Department of Neonatology, National Children's Medical Center, Children's Hospital of Fudan University, Shanghai, China.
Clinical Genetic Center, National Children's Medical Center, Children's Hospital of Fudan University, Shanghai, China.
Neonatology. 2022;119(1):103-110. doi: 10.1159/000519634. Epub 2021 Nov 19.
The genetic characteristics in neonates admitted to the NICU with recurrent hypernatremia remained unknown. We aimed to implement early genetic sequencing to identify possible genetic etiologies, optimize the treatment, and improve the outcome.
We prospectively performed exome sequencing or targeted panel sequencing on neonates diagnosed with recurrent hypernatremia (plasma sodium ≥150 mEq/L, ≥2 episodes) from January 1, 2016, to June 30, 2020.

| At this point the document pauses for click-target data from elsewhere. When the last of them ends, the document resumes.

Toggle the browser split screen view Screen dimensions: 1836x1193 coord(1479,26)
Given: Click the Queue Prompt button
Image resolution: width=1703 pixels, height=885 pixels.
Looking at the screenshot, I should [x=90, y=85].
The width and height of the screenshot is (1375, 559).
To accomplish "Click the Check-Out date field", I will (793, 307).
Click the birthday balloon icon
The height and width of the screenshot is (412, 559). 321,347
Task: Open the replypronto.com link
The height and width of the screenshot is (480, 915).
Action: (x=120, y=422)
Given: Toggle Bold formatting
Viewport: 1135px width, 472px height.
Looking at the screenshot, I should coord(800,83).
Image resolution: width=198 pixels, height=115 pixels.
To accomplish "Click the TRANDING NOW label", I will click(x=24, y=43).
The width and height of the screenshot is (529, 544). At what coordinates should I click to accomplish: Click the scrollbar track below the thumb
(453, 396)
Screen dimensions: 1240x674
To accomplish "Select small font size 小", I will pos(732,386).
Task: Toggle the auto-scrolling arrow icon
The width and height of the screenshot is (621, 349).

Among 22,375 neonates admitted to the NICU, approximately 0.33% (73/22,375) developed hypernatremia. The incidence of hypernatremia >14 days and ≤14 days was 0.03% and 0.3%, respectively. Among 38 neonates who had ≥2 hypernatremia episodes, parents of 28 patients consented for sequencing. Genetic diagnosis was achieved in 25% neonates (7/28). Precision medicine treatment was performed in 85.7% (6/7) of the patients, including hydrochlorothiazide and indomethacin for 57.1% (4/7) with arginine vasopressin receptor 2 (AVPR2) deficiency-associated congenital nephrogenic diabetes insipidus; a special diet of fructose formula for 1 patient with solute carrier family 5 member 1 deficiency-associated congenital glucose-galactose malabsorption (1/7, 14.3%); and kallikrein-inhibiting ointment for 1 patient with serine protease inhibitor of Kazal-type 5 deficiency-associated Netherton syndrome (1/7, 14.3%). Only hypernatremia onset age (adjusted odds ratio 1.32 [1.01-1.72], p = 0.040) independently predicted the underlying genetic etiology. The risk of a genetic etiology of hypernatremia was 9.0 times higher for neonates with a hypernatremia onset age ≥17.5 days (95% confidence interval, 1.1-73.2; p = 0.038).
Single-gene disorders are common in neonates with recurrent hypernatremia, and >50% of cases are caused by AVPR2 deficiency-associated congenital nephrogenic diabetes insipidus. Early genetic testing can aid the diagnosis of unexplained recurrent neonatal hypernatremia and improve therapy and outcome.
新生儿重症监护病房(NICU)中反复高钠血症患儿的遗传特征尚不清楚。我们旨在通过早期基因测序来确定可能的遗传病因,优化治疗方法并改善预后。
我们前瞻性地对 2016 年 1 月 1 日至 2020 年 6 月 30 日期间在 NICU 中被诊断为反复高钠血症(血浆钠≥150mEq/L,≥2 次发作)的新生儿进行了外显子组测序或靶向panel 测序。
在 22375 名入住 NICU 的新生儿中,约有 0.33%(73/22375)发生高钠血症。高钠血症持续时间>14 天和≤14 天的发生率分别为 0.03%和 0.3%。在 38 名有≥2 次高钠血症发作的患儿中,有 28 名患儿的父母同意进行测序。在 28%的患儿中(7/28)获得了遗传诊断。对 85.7%(6/7)的患儿进行了精准医学治疗,其中 57.1%(4/7)为精氨酸加压素受体 2(AVPR2)缺陷相关先天性肾性尿崩症,给予氢氯噻嗪和吲哚美辛;1 例溶质载体家族 5 成员 1 缺陷相关先天性葡萄糖-半乳糖吸收不良的患儿给予果糖配方特殊饮食(1/7,14.3%);1 例丝氨酸蛋白酶抑制剂 Kazal 型 5 缺陷相关 Netherton 综合征的患儿给予 Kallikrein-inhibiting 软膏(1/7,14.3%)。只有高钠血症发作年龄(调整后的优势比 1.32[1.01-1.72],p=0.040)可独立预测潜在的遗传病因。高钠血症发作年龄≥17.5 天的新生儿发生高钠血症的遗传病因风险高 9.0 倍(95%置信区间,1.1-73.2;p=0.038)。
单基因疾病在反复高钠血症的新生儿中很常见,超过 50%的病例是由 AVPR2 缺陷相关先天性肾性尿崩症引起的。早期基因检测有助于诊断不明原因的新生儿反复高钠血症,并改善治疗效果和预后。